TASK INSTRUCTIONS => Read the lines below. Copy out any that hold the string "agent".

INPUT DATA =>
<<<<
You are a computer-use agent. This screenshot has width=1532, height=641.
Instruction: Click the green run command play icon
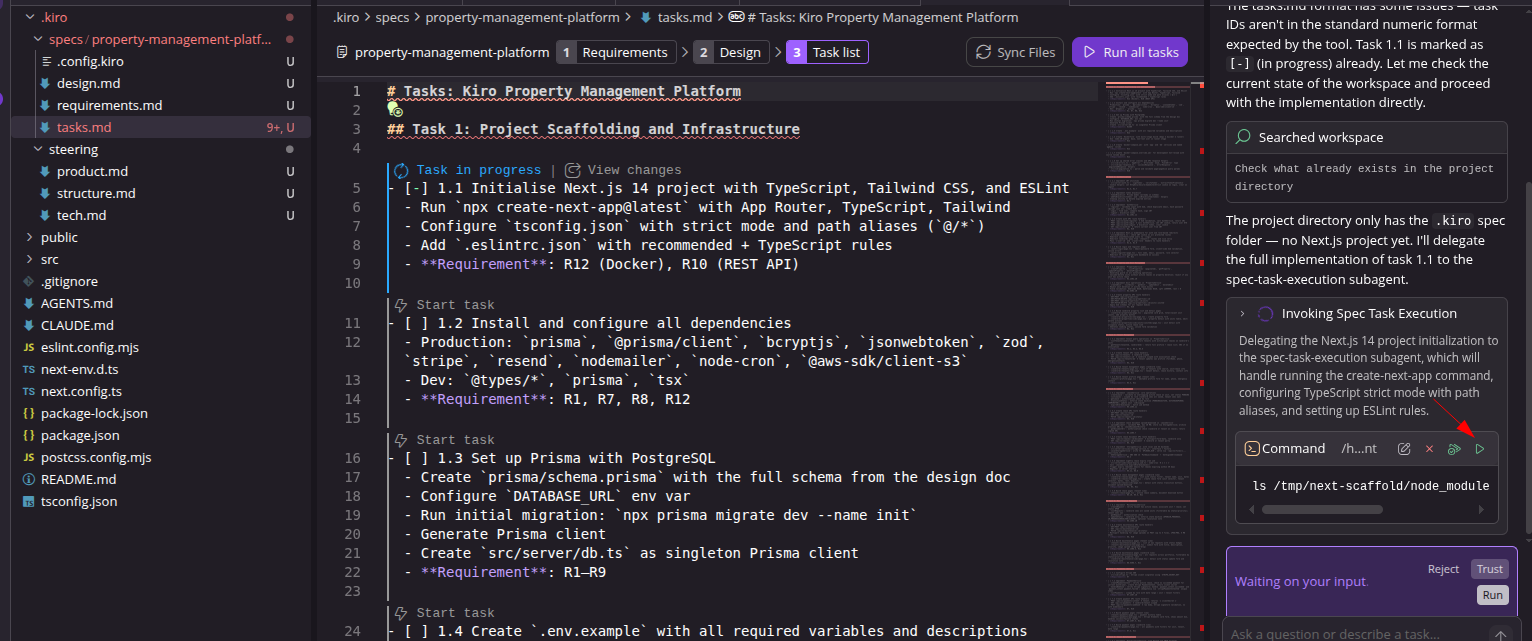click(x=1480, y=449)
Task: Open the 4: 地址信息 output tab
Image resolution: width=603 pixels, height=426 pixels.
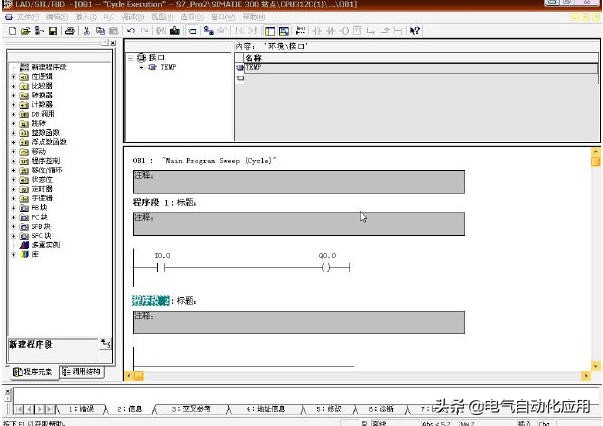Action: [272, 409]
>>>>
<<<<
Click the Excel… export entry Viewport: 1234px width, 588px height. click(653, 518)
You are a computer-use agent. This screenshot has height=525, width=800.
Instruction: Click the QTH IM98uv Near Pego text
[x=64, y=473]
>>>>
PROBLEM SOLUTION =>
You are a computer-use agent. This screenshot has width=1532, height=641.
You are a computer-use agent. This screenshot has height=525, width=800.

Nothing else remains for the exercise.